-- Opening Marker --
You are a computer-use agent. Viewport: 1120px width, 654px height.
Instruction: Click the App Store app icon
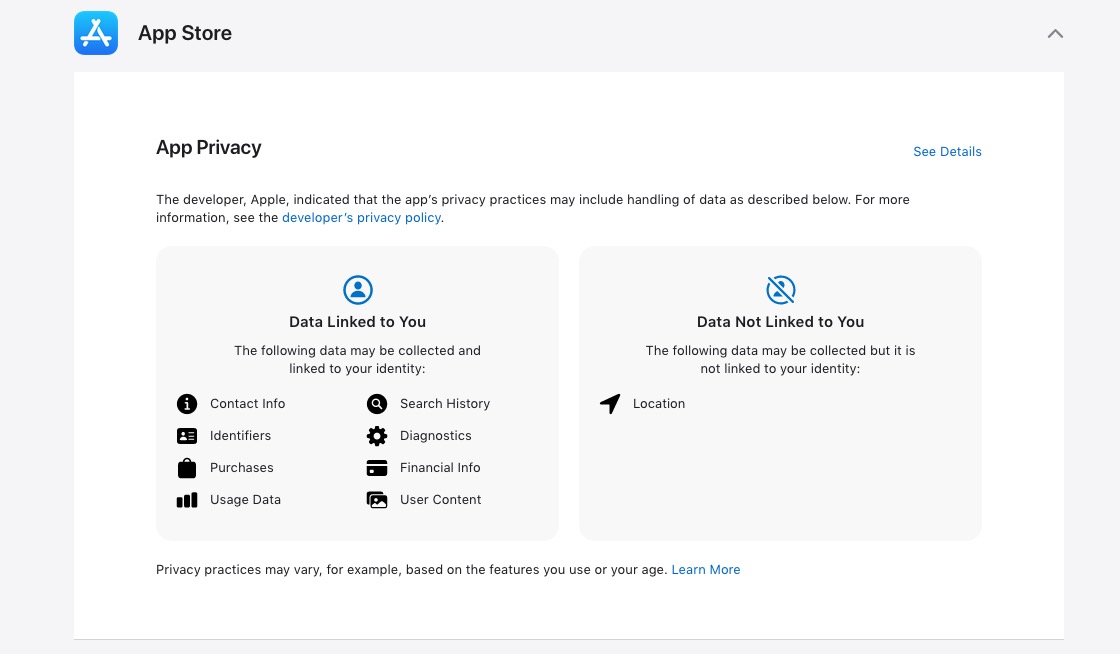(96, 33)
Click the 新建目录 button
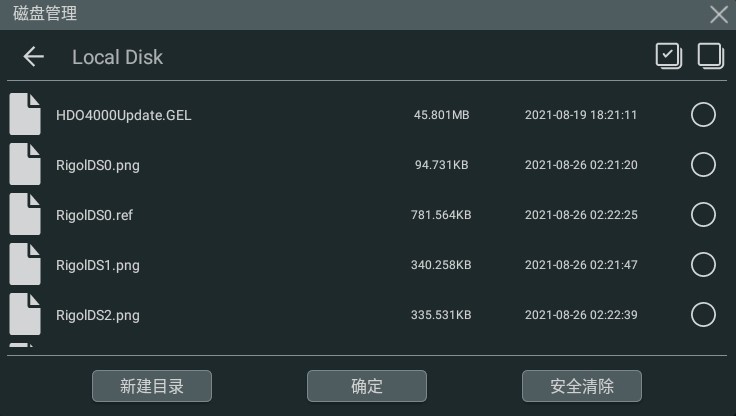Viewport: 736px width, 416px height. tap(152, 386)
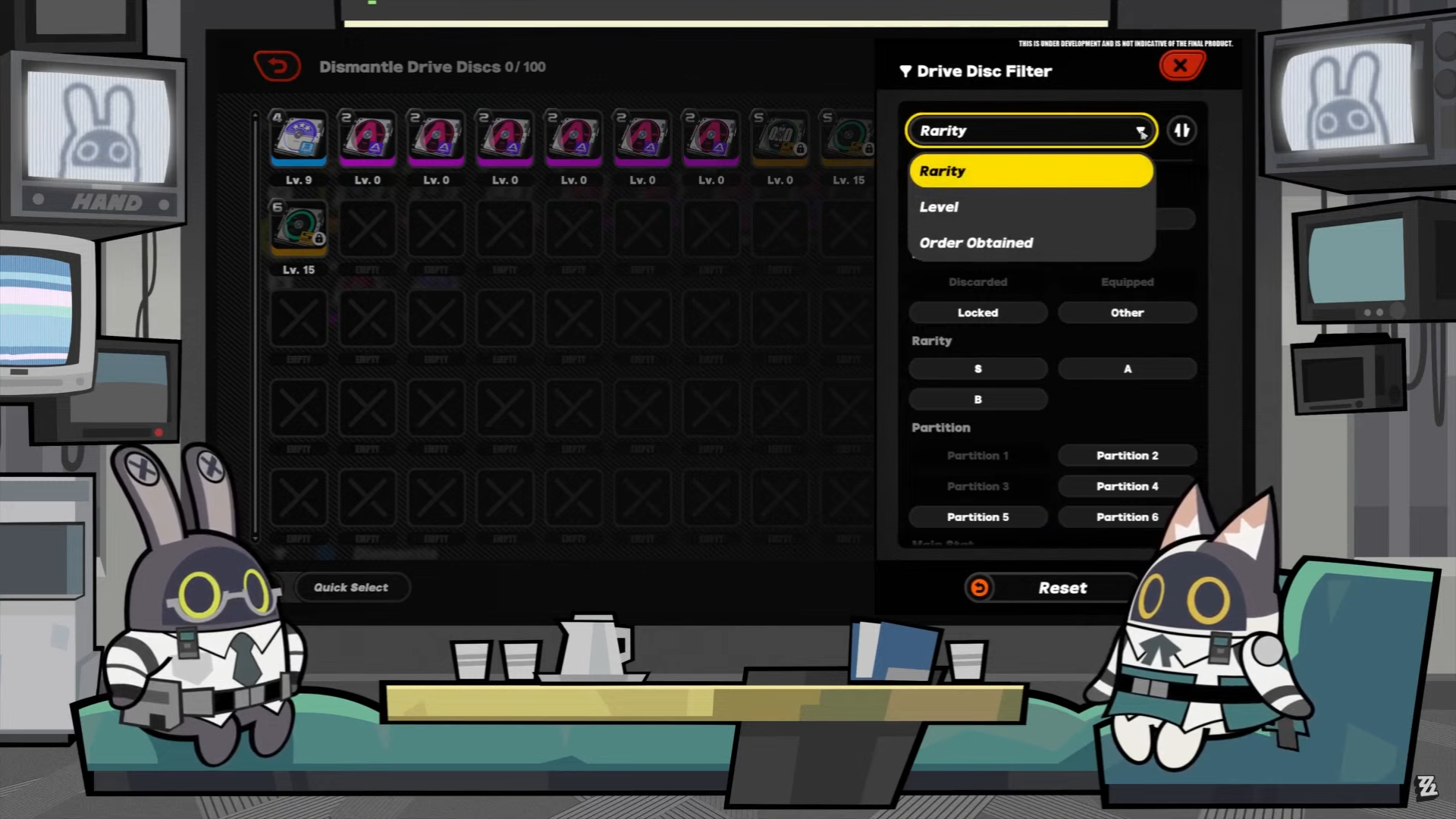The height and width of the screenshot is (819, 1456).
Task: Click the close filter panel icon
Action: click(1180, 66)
-- Closing Marker --
Exercise directions:
Return the records above exactly as written. Do not include their images.

Answer to this problem:
You are a computer-use agent. Viewport: 1120px width, 654px height.
Instruction: Click the App Store app icon
(96, 33)
Click the 新建目录 button
Viewport: 736px width, 416px height. tap(152, 386)
The height and width of the screenshot is (819, 1456).
Task: Click the close filter panel icon
Action: click(1180, 66)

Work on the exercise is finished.